● **OBJECTIFS**:
• a. D'après la chronique, quel jour le projet de loi sur les retraites a-t-il été adopté par 49.3 ?
• b. Recopiez la chronique de « Les scènes de » jusqu'à « la violence révolutionnaire. », en remplaçant « ultragauche » par « extrême gauche ».
• c. Reprenez la chronique sur les violences qui ont suivi l'adoption de la réforme des retraites et poursuivez-la après sa dernière phrase.

● **EXTRAIT**:
PAR MATHIEU BOCK-CÔTÉ.
Notre commentaire – Cette « chronique » est parue dans Le Figaro de ce matin. Mathieu Bock-Côté y critique vertement l’ultragauche révolutionnaire et les casseurs entraînés type Black-Bloc par qui se déploie ce que De Gaulle appelait la chienlit et par qui, aussi, – Mathieu Bock-Côté n’y insiste guère – se crée ou se recrée, se forme ou se reforme ce réflexe de rejet, ce « parti de l’ordre » grâce à quoi le Pouvoir tentera, voire parviendra,, comme il y est accoutumé, à discréditer plus ou moins discrètement, plus ou moins habilement, les plus légitimes mouvements de révolte de ce qu’il reste du Pays Réel. On a vu cela, sous Castaner, au moment de la fronde des Gilets jaunes. On pourrait le revoir ce coup-ci, encore qu’il ne soit pas sûr que dans les circonstances présentes, cela « marche » de nouveau. Mathieu Bock-Côté, en effet, est beaucoup plus intéressant, beaucoup plus pertinent, lorsqu’il pointe cette crise de régime, crise des profondeurs, cette rupture de légitimité, divorce de longue durée, désormais, entre le Régime et la majorité des Français, entre les tenants mondialisés de la start-up nation et la France charnelle, le peuple historique, ignorés, à quoi nous avons affaire aujourd’hui. Par quoi, d’ailleurs, il y a, désormais, selon nous, à la fois, crise de Régime et, pis, crise de la Cité. Nonobstant la ligne maintenue du Figaro, on n’en sortira pas par une simple réaction conservatrice dans le cadre du Système. Pas seulement, à coup sûr, par un changement de majorité. Laquelle, d’ailleurs ?
CHRONIQUE – Le pays ne serait pas aussi inflammable s’il n’était engagé dans une crise de régime de longue durée et que la plupart des commentateurs refusent d’envisager sérieusement.
Les scènes de violence qui ont suivi jeudi 16 mars l’adoption du projet de loi sur les retraites par 49.3 étaient prévisibles, et probablement inévitables. Non pas d’abord à cause des tensions extrêmes qui traversent la France, mais parce que l’ultragauche allait chercher à profiter des événements pour les radicaliser, et pousser le pays vers un chaos d’apparence qu’elle croit susceptible d’ouvrir une brèche révolutionnaire, dans laquelle elle rêve de s’engouffrer. Cette ultragauche de casseurs hypnotisés par la rixe a la psychologie et le comportement des sections d’assaut et n’est pas loin d’érotiser la violence révolutionnaire.

● **MATÉRIEL**:
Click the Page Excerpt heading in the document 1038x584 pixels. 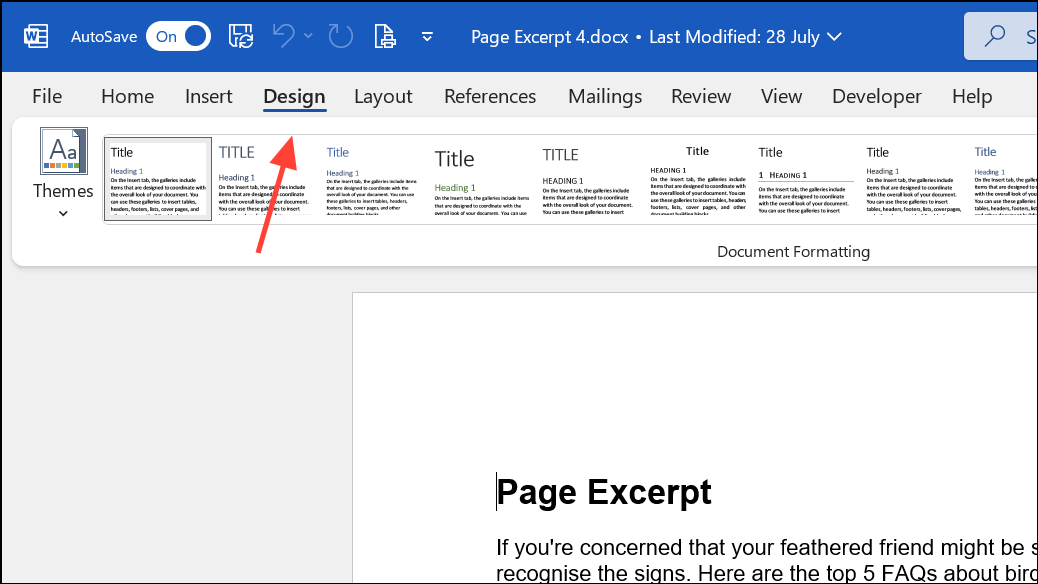[x=603, y=492]
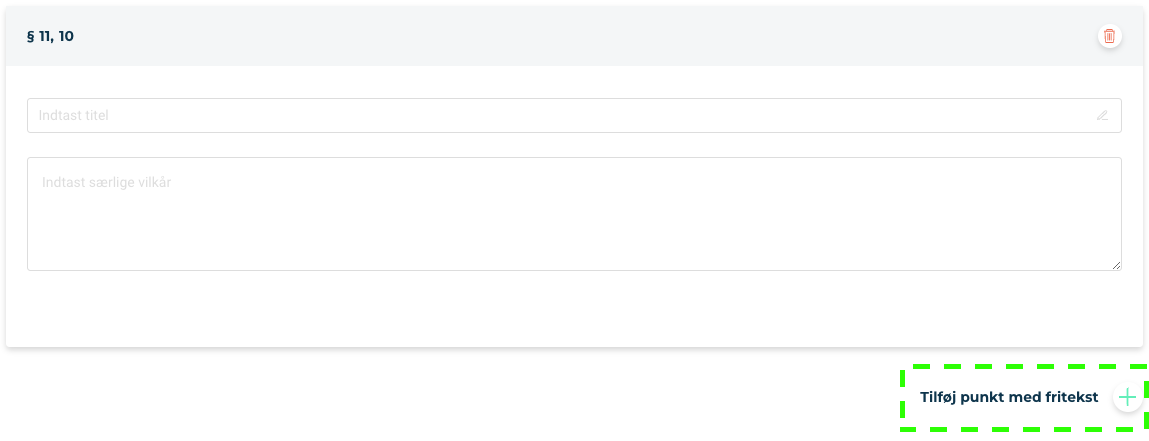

● **EN RÉPONSE**:
• a. Le jeudi 16 mars.

• b.
Les scènes de violence qui ont suivi jeudi 16 mars l’adoption du projet de loi sur les retraites par 49.3 étaient prévisibles, et probablement inévitables. Non pas d’abord à cause des tensions extrêmes qui traversent la France, mais parce que l’extrême gauche allait chercher à profiter des événements pour les radicaliser, et pousser le pays vers un chaos d’apparence qu’elle croit susceptible d’ouvrir une brèche révolutionnaire, dans laquelle elle rêve de s’engouffrer. Cette extrême gauche de casseurs hypnotisés par la rixe a la psychologie et le comportement des sections d’assaut et n’est pas loin d’érotiser la violence révolutionnaire.

• c.
Dans une société apaisée, cette mouvance est contenue dans les marges, et attire essentiellement des ratés et des éléments antisociaux qui trouvent dans le fanatisme idéologique le prétexte pour justifier leur passion de la destruction. Dans une société en crise, elle croit sa chance venue. C’est la lie de la société qui cherche à incendier Paris. Et ceux qui brûlent en effigie le président de la République et ses ministres confessent une pulsion morbide qu’il faut prendre au sérieux et dénoncer sans nuances. Cette ultragauche a toutefois la capacité d’entraîner une partie du mouvement social avec elle, surtout sa frange tentée par ce qu’on aurait appelé autrefois un baroud d’honneur.
Car le pays ne serait pas aussi inflammable s’il n’était engagé dans une crise de régime de longue durée, qui n’ose dire son nom, et que la plupart des commentateurs refusent d’envisager sérieusement. Elle se dessine depuis trente ans, et culmine dans la situation présente, où la classe politique autorisée semble de plus en plus se barricader dans les institutions de la République. Ce qui n’est pas sans lien avec son isolement sociologique, la macronie semblant se confondre davantage avec une classe sociale qu’avec un courant politique.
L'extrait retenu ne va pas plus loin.